§ **EXERCISE**: Please output the section of the listing below that opens with the line containing "You are a computer-use agent." and closes with the line containing "the Tên search", exactly and with nothing else.

§ **RECORDS SHOWN**:
■ ■ ■
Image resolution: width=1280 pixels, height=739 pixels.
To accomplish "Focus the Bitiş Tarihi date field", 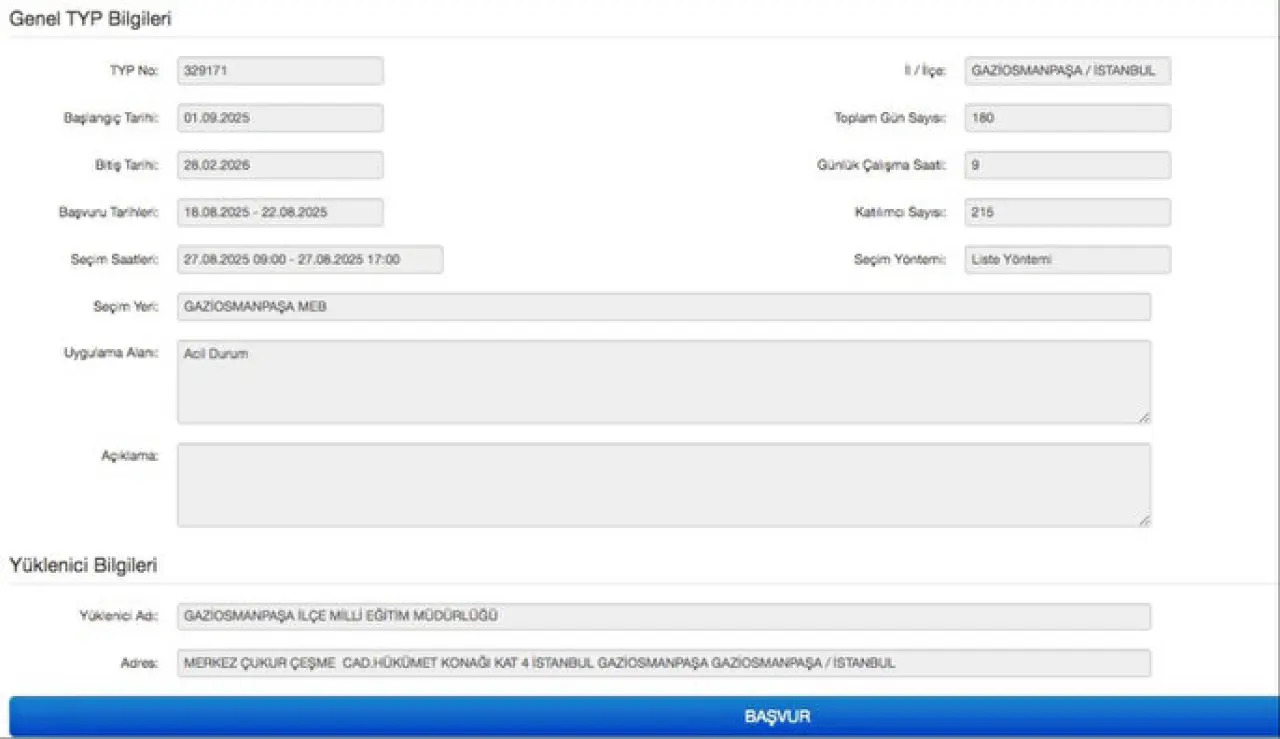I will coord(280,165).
■ ■ ■
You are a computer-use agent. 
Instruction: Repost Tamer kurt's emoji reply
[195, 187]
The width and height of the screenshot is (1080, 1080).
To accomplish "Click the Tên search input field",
■ ■ ■
§ **TASK SOLUTION**:
You are a computer-use agent. 
Instruction: Repost Tamer kurt's emoji reply
[195, 187]
The width and height of the screenshot is (1080, 1080).
To accomplish "Click the Tên search input field",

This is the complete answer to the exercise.